Una pregunta agregada, e inevitable, sería: ¿Es posible salir de la crisis? En otras palabras: ¿Es posible salir de la pobreza y desarrollar el país? ¿A qué plazo? En el largo plazo todos estamos muertos. Las soluciones urgen. Al mismo tiempo resulta una tarea casi imposible alcanzar esos niveles requeridos de la noche a la mañana.

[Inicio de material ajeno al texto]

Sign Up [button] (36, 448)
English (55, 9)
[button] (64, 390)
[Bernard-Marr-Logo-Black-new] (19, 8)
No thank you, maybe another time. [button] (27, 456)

En septiembre de 2015 el pueblo se asqueó de la corrupción. Los impuestos que deberían haberse usado para salvar vidas, educación, carreteras e infraestructura, seguridad, cultura, etcétera pasaban por el filtro de La Línea, por los coladores de Baldetti y Otto. El dinero público en los bolsillos privados. El caso del IGSS y los equipos de diálisis llora sangre. Pacientes fallecidos por causa de las trampas, las compras ficticias, el engaño. Robar dineros públicos en un país sumamente pobre es no solo un delito repugnante sino una falta moral inexcusable. Estamos hablando de un país con gente que físicamente se muere de hambre, especialmente la infancia desnutrida.

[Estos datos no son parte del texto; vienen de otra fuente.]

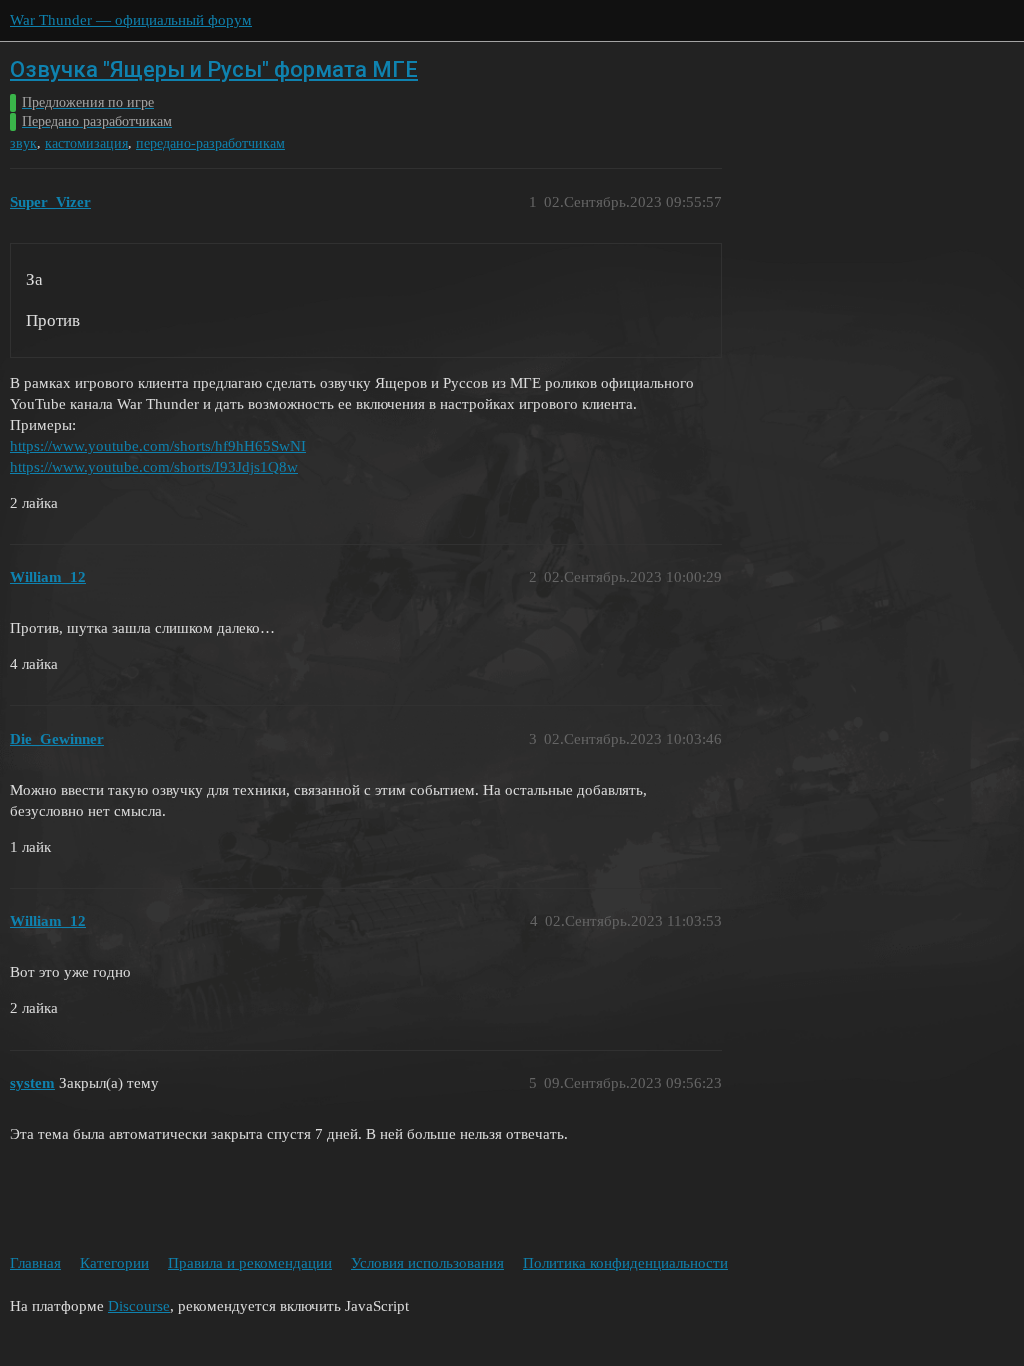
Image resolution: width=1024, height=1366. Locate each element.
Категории (114, 1263)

La caída del general Otto Pérez Molina y su séquito de corruptos fue un gran paso en nuestra historia. Pero no debe olvidarse que ese mismo presidente fue elegido por millones de guatemaltecos. Los mismos que después votaron por el comediante Jimmy Morales y un nuevo séquito de corruptos y de gente mentirosa y tergiversadora como es la banda del FNC que en el Congreso ha instaurado su cueva de ladrones.

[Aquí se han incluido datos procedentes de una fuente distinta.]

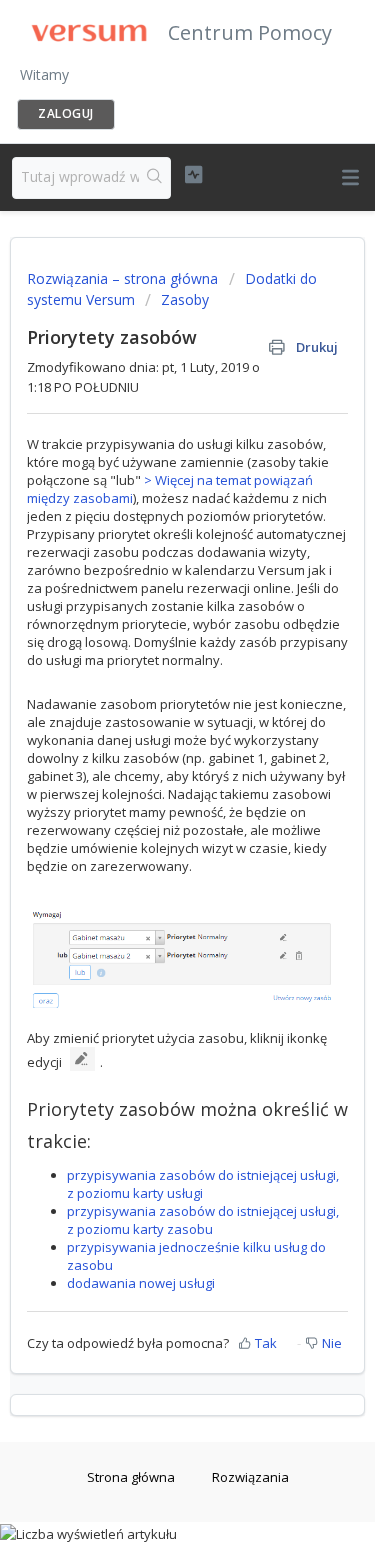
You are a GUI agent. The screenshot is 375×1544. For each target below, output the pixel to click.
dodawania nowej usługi (141, 1283)
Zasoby (185, 299)
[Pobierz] (151, 768)
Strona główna (131, 1477)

¿Por qué no aprenden los guatemaltecos? Tenemos una raquítica cultura democrática. Conocimientos cívicos precarios. Ignorancia política. Desidia ciudadana. Irresponsabilidad civil. Autoritarismo. Individualismo extremo de la clase media que no conoce qué significa la palabra solidaridad. Una sociedad se compone de socios. Guatemala es una sociedad fallida con Estado ineficiente, una clase política irresponsable y corrupta y una ciudadanía indiferente y sin compromiso. La clase media capitalina vive en la luna, o en “gallo” como suele decirse y participa muy poco en los partidos políticos y luego vota por el primer
payaso que le propongan.

Nos guste o no, los partidos son los canales de la democracia representativa entre el Estado y los ciudadanos. Pero sucede que se vuelven instrumentos de intereses particulares o personales y no constituyen expresiones ciudadanas.

Urge desarrollar nuestra democracia. Una democracia que no se desarrolla, muere, se pudre, se convierte en un ritual y en una fachada. Democracia es “el poder del pueblo”. Pero en Guatemala la clase política ha buscado solo el cratos y le ha importado un
pepino el demos.

De nuevo repetir que el principal reto de la democracia es resolver la situación de pobreza de millones de guatemaltecos. Menos pobreza más democracia. La corrupción entonces resulta un obstáculo estructural para lograrlo. Nada se resolverá si no se lucha, si no se compromete la gente con el cambio. De ahí que la política sí es importante. Lo que falta es sustituir la vieja política con una nueva, democrática y
solidaria.

La participación es urgente. Sobran los diletantes faltan muchos más militantes. No basta con opinar en las cafeterías y en los bares. Mas en definitiva: al reflexionar sobre el pasado inmediato no sabemos exactamente qué hacer pero si debe saberse ahora qué no debe hacerse.